Klasifikasi klinis hipoglikemia akut Ringan Simtomatik, dapat diatasi sendiri, tidak ada gangguan aktivitas sehari-hari yang nyata Sedang Simtomatik, dapat diatasi sendiri, menimbulkan ganggaun aktivitas sehari-hari yang nyata Berat Sering (tidak selalu) tidak simtomatik, karena gangguan kognitif pasien tidak mampu mengatasi sendiri : 1. Membutuhkan pihak ketiga tetapi tidak memerlukan terapi parenteral

2. Membutuhkan terapi parenteral (glukagon intramuskular atau glukosa intravena) 3. Disertai dengan koma atau kejang

GAMBARAN KLINIS Konsentrasi glukosa plasma yang lebih rendah (ambang glukosa 5055mg/dl) akan menimbulkan gejala hipoglikemia. Gambaran klinis dapat bervariasi dari yang ringan sampai paling berat yaitu koma hipoglikemia. Keluhan dan tanda klinis tergantung dari kadar glukosa plasma (Cryer dkk, 2003). Gejala Peringatan Gejala-gejala akibat aktifitas pusat autonom di hipotalomus sehingga hormon epinefrin dilepaskan. Gejala awal ini merupakan peringatan karena saat itu pasien masih sadar sehingga dapat diambil tindakan yang perlu untuk mengatasi hipoglikemia lanjutan. Rasa gemetar, perasaan lapar, pusing, keringat dingin, dan jantung berdebar. Pada penderita usia lanjut atau penderita DM yang sudah berlangsung lama, gejala peringatan ini biasanya tidak ditemukan. Gejala Neuroglikopeni Gejala-gejala yang terjadi akibat mulai terganggunya fungsi otak, karena itu dinamakan gejala neurologis. Bila tanda-tanda peringatan tidak ditindaki maka keluhan penderita akan meningkat seperti sukar konsentrasi, diplopia, bicara tidak jelas, selanjutnya masuk gejala lebih berat seperti bingung, gangguan mental, perubahan tingkah laku, hiperaktif sampai delier, gelisah dan kejang-kejang. Koma Hipoglikemi Bila gejala neuroglikopeni tidak diobati maka penderita akan masuk ke dalam koma hipoglikemi. Koma hipoglikemi yang lama dapat, mengakibatkan kerusakan sel otak permanent sampai meninggal

PENATALAKSANAAN Sudoyo dkk (2006) menyebutkan bahwa terapi hipoglikemia pada diabetes dapat dibagi menjadi : Glukosa Oral Setelah diagnosa hipoglikemia ditegakkan, 10-20 g glukosa oral harus segera diberikan. Idealnya dalam bentuk tablet, jelly, atau 150-250 mL minuman yang mengandung glukosa seperti jus buah segar dan nondiet cola. Bila belum ada jadwal makan dalam 1-2 jam maka ditambahkan 10-20 g karbohidrat kompleks. Glukosa Intramuskular Bila pasien telah sadar pemberian glukagon harus diikuti dengan pemberian glukosa oral 20 g dan dilanjutkan dengan pemberian 40 g karbohidrat dalam bentuk tepung untuk mempertahankan pemulihan. Glukagon intravena Glukagon intravena harus diberikan berhati-hati. Pemberian glukosa intravena 50 % terlalu toksik untuk jaringan dan 75-100 ml glukosa 20 % atau 150-200 ml glukosa 10% dianggap lebih aman. Ekstravasasi glkosa 50% dapat menimbulkan nekrosis yang memerlukan amputasi.
══════════
**Tugas Anda:**
1. Tentukan apakah setiap pernyataan berikut sesuai dengan teks tentang hipoglikemia. Jawab ya atau tidak, lalu kutip kata-kata penentunya dari teks tersebut.
(a) Pada penderita usia lanjut, gejala peringatan hipoglikemia biasanya ditemukan.
(b) Setelah diagnosa hipoglikemia ditegakkan, glukosa oral sebanyak 10-20 g harus segera diberikan.
(c) Hipoglikemia sedang tidak dapat diatasi sendiri oleh pasien.
2. Menurut teks tentang hipoglikemia, berapa mililiter glukosa 10% yang dianggap lebih aman untuk diberikan?
3. Lanjutkan teks tentang hipoglikemia, dimulai sesudah kalimat terakhirnya.

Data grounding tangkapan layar
══════════
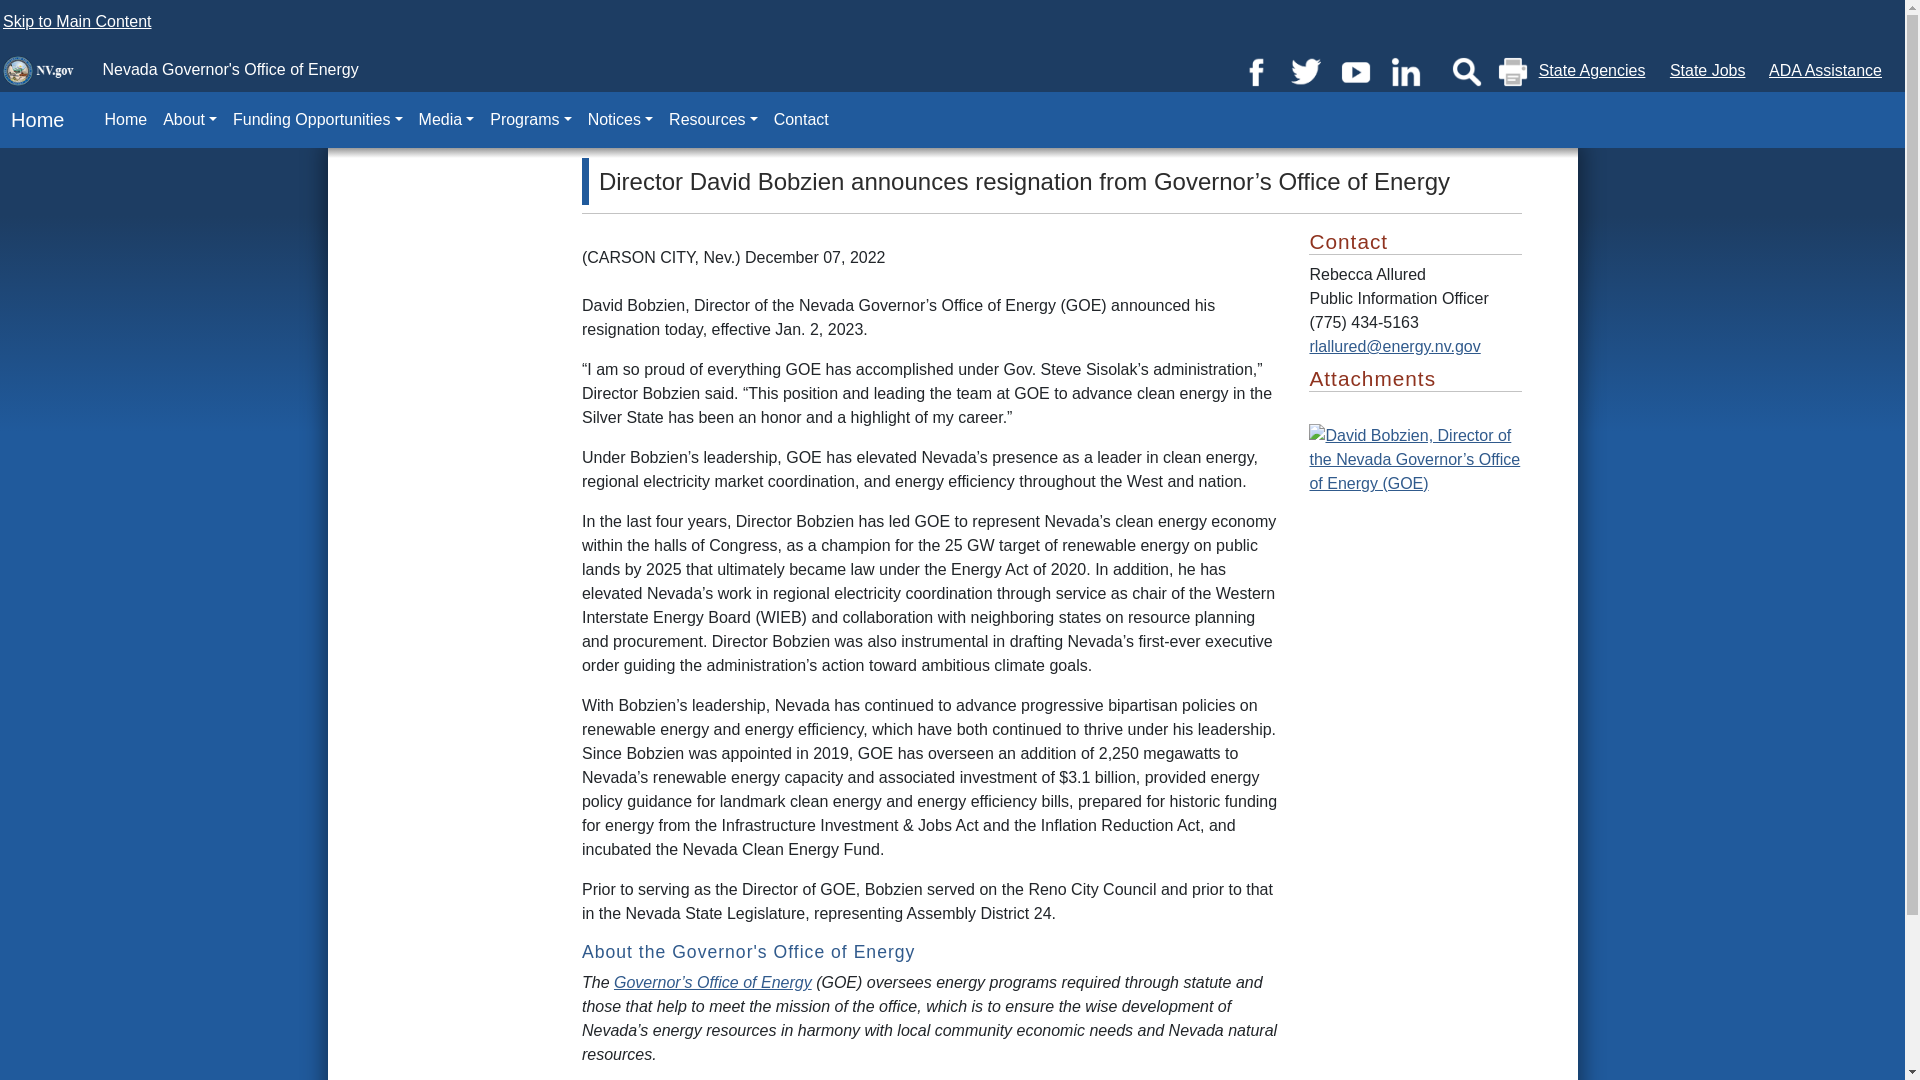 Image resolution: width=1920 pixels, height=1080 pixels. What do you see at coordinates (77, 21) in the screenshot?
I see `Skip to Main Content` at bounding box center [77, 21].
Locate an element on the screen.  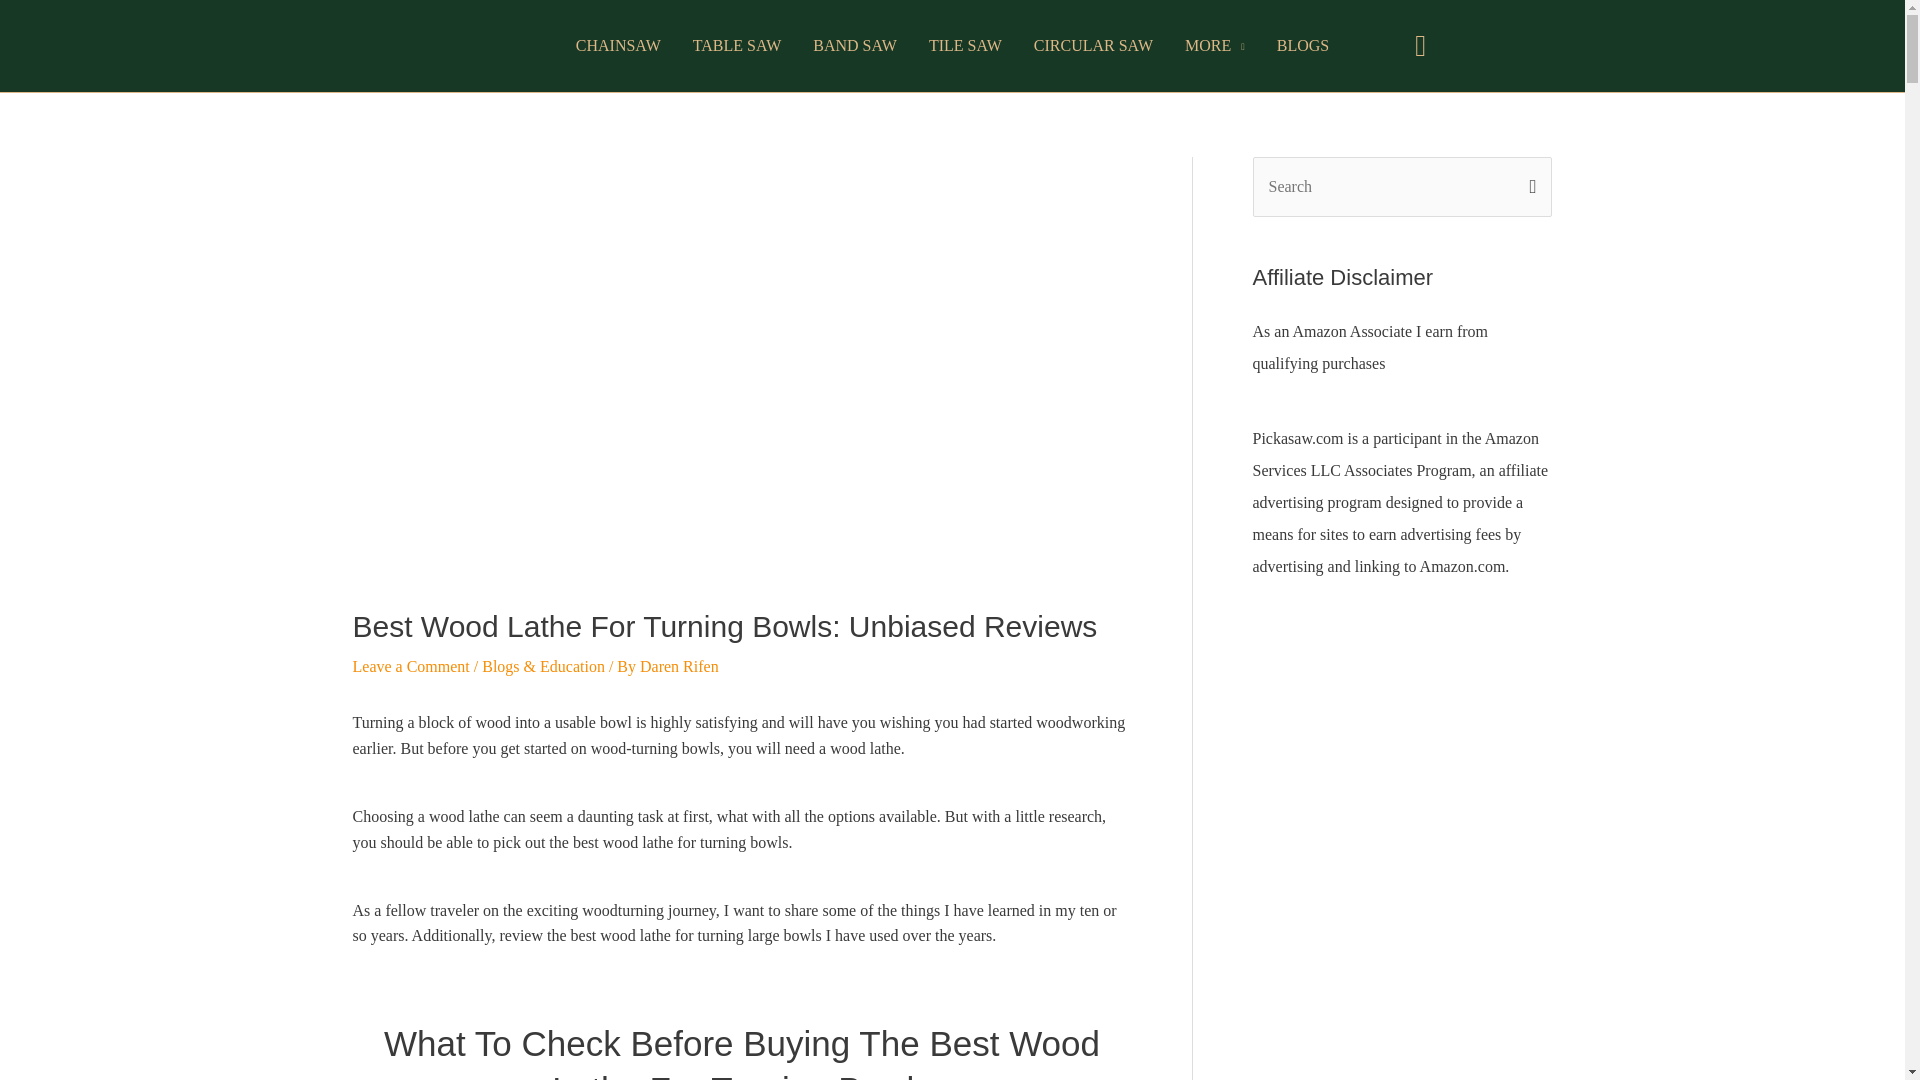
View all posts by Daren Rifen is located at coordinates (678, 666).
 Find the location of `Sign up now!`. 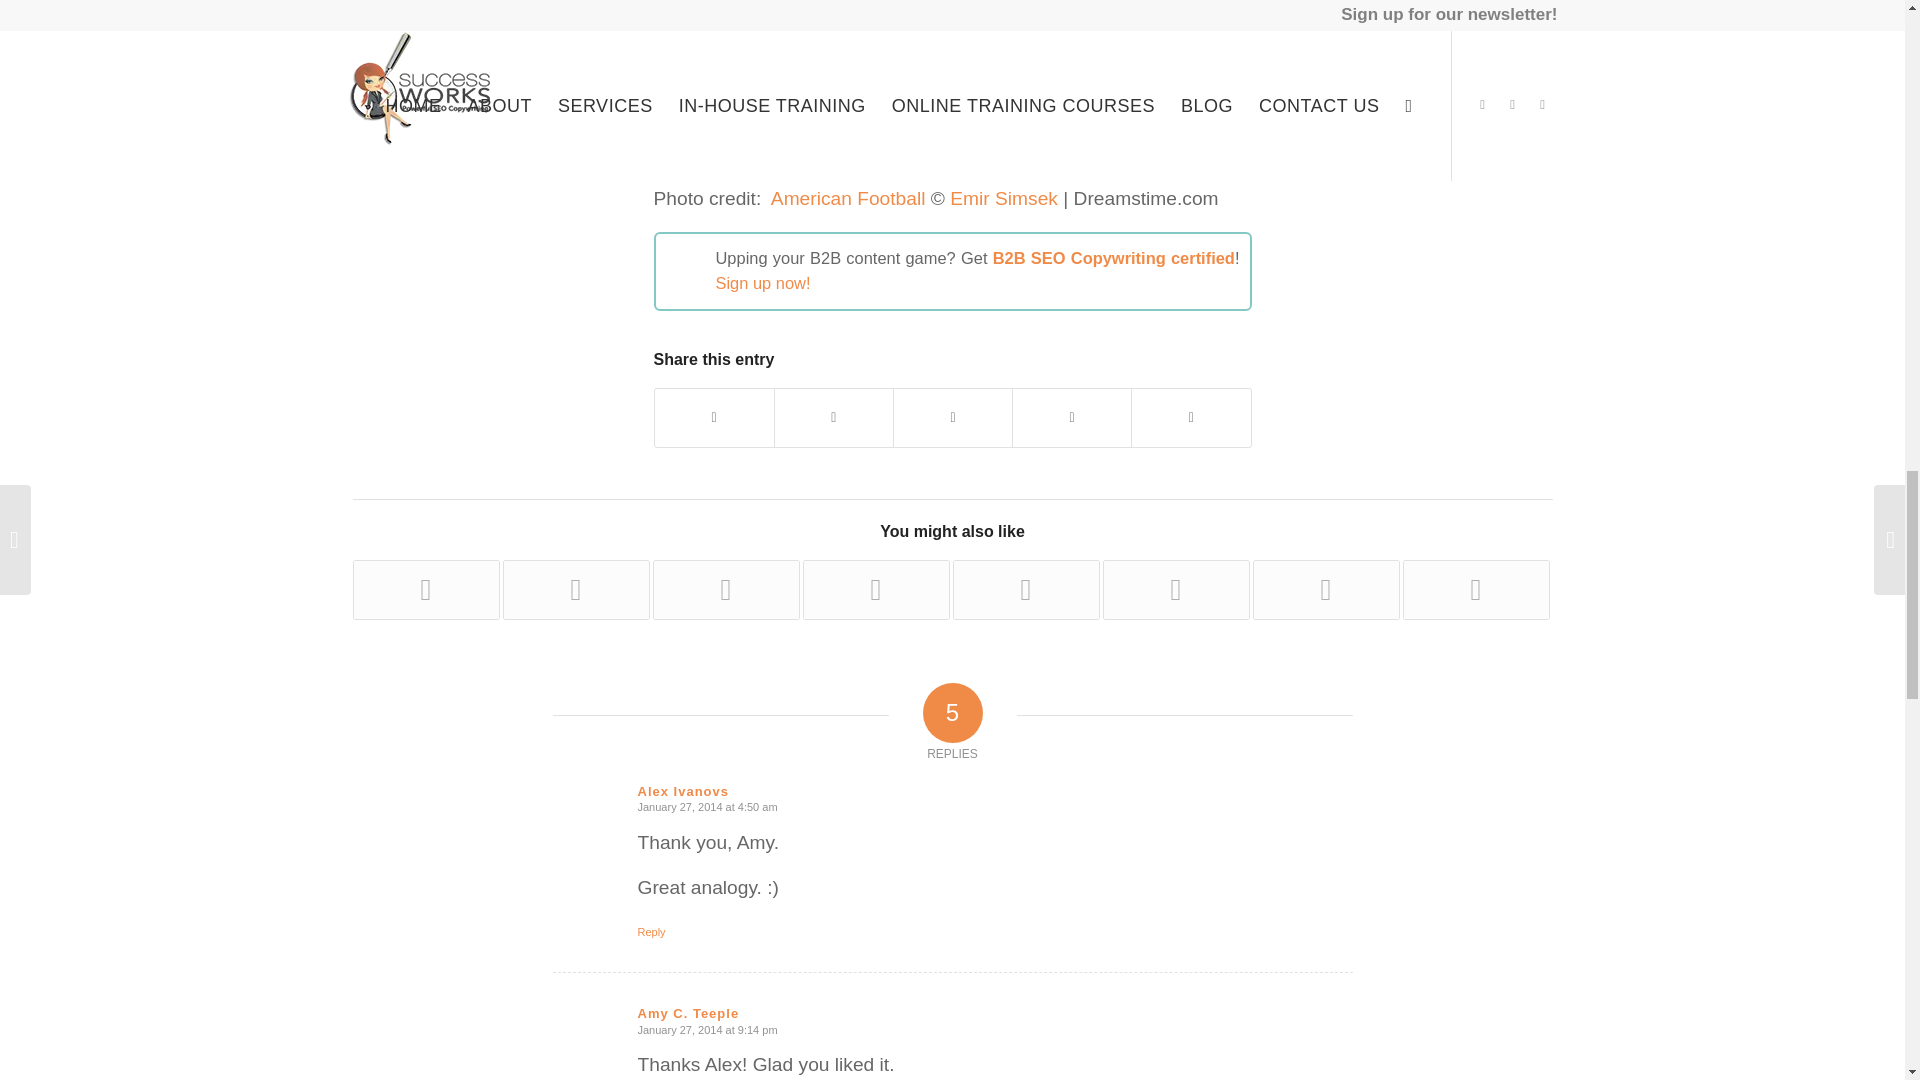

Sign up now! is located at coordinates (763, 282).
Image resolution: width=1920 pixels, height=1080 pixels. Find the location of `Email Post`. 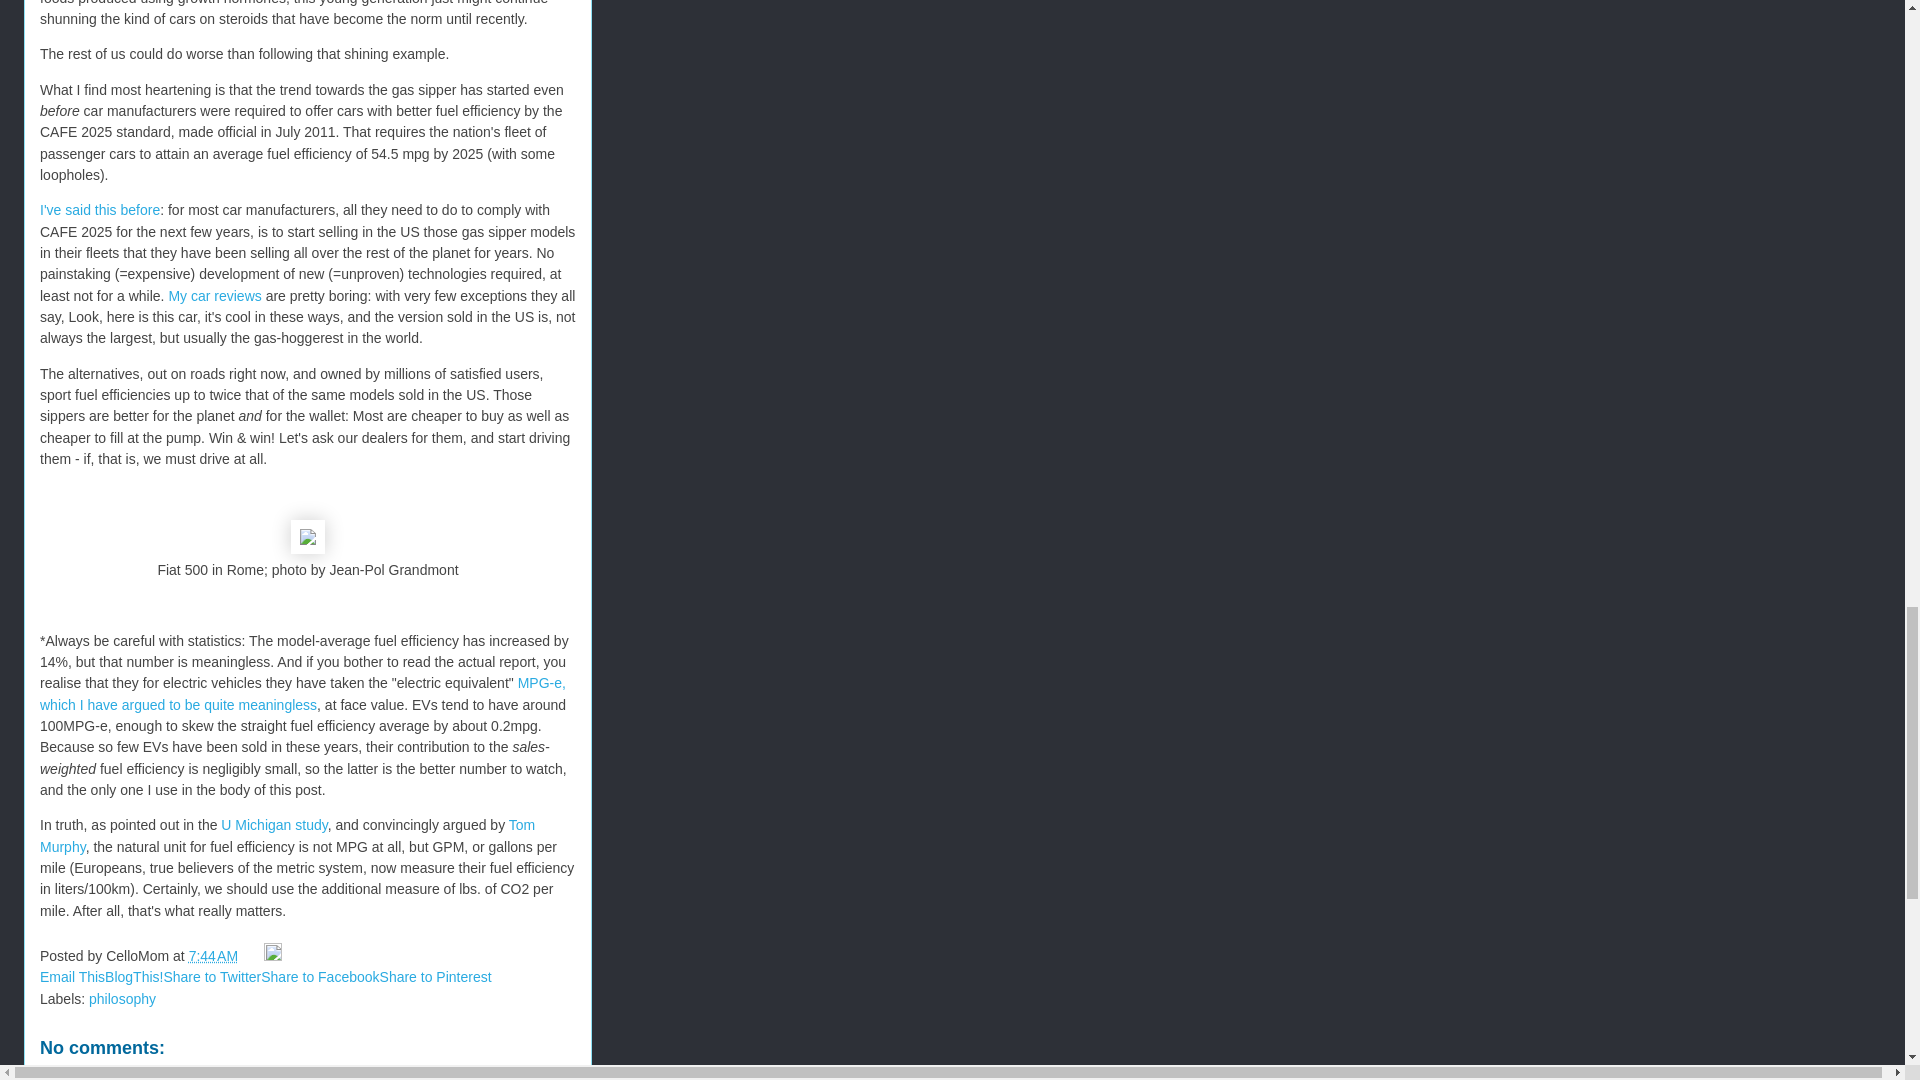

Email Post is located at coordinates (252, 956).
══════════
**Jawaban Tugas:**
1.
(a) Tidak: "Pada penderita usia lanjut atau penderita DM yang sudah berlangsung lama, gejala peringatan ini biasanya tidak ditemukan."
(b) Ya: "Setelah diagnosa hipoglikemia ditegakkan, 10-20 g glukosa oral harus segera diberikan."
(c) Tidak: "Sedang Simtomatik, dapat diatasi sendiri"

2. 150-200 ml.

3.
BAB III KESIMPULAN

Reaksi hipoglikemia adalah gejala yang timbul akibat tubuh kekurangan glukosa, dengan tanda-tanda rasa lapar, gemetar, keringat dingin, pusing. Jika keadaan ini tidak segera diobati, penderita dapat menjadi koma. Berdasarkan tanda, gejala, dan pemeriksaan yang dilakukan pada pasien ini, maka dapat disimpulkan pasien mengalami DM type II dengan Hipoglikemia. Pasien mengalami hipoglikemia setelah mengkonsumsi OAD. Pemberian OAD memang dapat menyebabkan komplikasi akut berupa hipoglikemia. Karenanya edukasi pada pasien mengenai gejala dan tanda hipoglikemia serta penanganan awal keadaan hipoglikemia sangat penting. Penanganan awal pada pasien ini sudah tepat dengan pemberian Destrosa 40% secara intravena.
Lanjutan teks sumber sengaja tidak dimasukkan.